30代で経験した両親の看取り――「楽しかった」と介護を振り返る娘の“原動力”とは?

2022/11/06 18:00
坂口鈴香(ライター)

父の体調が急変、すでに看取り期だった

 試行錯誤を繰り返していた中村さんだったが、博之さんの介護のフェーズは一気に進んだ。精神科病院から退院して5カ月たった頃だ。

 ホームから博之さんの肝臓の数値が悪いという連絡が来たのだ。「がんなど重篤な病気が考えられるが、博之さんの体力や認知状態からすると、検査や手術は難しいだろう」と伝えられた。このとき9月。年末まで命がもつかわからないほど重篤な状態だという。博之さんが問題行動を繰り返したのは、体調が悪かったのが原因だったのかもしれない、と符号が合った気がした。

 さらに数日後、ホームから「博之さんの腫瘍マーカーが上昇している。呼吸も浅い」と連絡が来た。すでに看取り期であることを示唆されたのだ。

 中村さんは、晃子さんの看取りから1年もたたないうちに、博之さんにも死期が近づいていることに衝撃を受けながらも、行動は冷静だった。ホームには緩和ケアをお願いするとともに、晃子さんの最期のように、ホーム近くのホテルに滞在して博之さんのもとに通うことにした。

 幸い、博之さんは痛みを訴えることもなく、簡単な会話もできた。中村さんは、博之さんの友人たちに連絡して、会いたいという人とビデオ通話をセットしたり、「つらくて顔を見られない」という友人から送られてきた昔の写真を博之さんに見せたりした。

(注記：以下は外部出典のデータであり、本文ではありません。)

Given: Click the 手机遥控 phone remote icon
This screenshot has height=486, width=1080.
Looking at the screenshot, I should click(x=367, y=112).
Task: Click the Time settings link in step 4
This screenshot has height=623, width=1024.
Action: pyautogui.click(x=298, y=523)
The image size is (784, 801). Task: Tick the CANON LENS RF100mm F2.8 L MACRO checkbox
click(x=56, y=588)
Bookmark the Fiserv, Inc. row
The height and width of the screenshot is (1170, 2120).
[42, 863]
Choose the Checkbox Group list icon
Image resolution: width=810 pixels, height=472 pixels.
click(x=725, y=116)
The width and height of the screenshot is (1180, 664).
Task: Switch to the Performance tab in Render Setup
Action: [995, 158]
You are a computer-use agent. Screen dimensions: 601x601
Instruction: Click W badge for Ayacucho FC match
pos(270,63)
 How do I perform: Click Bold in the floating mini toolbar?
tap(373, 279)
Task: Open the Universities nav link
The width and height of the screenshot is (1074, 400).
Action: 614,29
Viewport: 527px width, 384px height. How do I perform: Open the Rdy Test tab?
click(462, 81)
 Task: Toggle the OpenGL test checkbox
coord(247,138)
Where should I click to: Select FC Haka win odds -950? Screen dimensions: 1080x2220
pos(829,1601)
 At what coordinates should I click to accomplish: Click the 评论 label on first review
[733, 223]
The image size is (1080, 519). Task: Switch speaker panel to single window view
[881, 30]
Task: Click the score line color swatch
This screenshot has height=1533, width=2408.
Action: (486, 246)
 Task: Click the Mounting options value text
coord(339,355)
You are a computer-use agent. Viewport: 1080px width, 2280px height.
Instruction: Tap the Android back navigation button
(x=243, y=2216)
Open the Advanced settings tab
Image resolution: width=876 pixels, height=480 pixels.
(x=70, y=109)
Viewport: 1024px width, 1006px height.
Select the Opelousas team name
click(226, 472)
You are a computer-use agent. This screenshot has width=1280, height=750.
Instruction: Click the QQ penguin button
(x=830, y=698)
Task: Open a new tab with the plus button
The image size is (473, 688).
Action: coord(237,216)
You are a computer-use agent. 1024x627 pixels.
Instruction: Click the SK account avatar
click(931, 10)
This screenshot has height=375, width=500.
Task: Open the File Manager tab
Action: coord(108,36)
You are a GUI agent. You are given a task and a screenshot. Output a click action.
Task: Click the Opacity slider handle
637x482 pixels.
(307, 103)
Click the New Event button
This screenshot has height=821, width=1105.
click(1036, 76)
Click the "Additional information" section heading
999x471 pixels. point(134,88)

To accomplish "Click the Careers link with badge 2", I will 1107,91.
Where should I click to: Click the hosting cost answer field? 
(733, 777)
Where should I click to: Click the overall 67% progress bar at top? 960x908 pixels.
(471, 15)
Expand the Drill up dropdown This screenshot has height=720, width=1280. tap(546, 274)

「困惑したのは、父のこの状態がどれくらい続くのかということ。3つ並行してやっていた仕事のうち2つは休めたものの、1つは休めなかったので、ホームのある市から都内まで通っていました。母の看取りは1~2週間でしたが、休ませてもらうにしてもどれくらい休むことになるのか、判断に迷いました」

 先の見えないトンネルは、10日後には出口が見えた。中村さんが仕事先からホームに向かっていると、「危ない」との連絡が来た。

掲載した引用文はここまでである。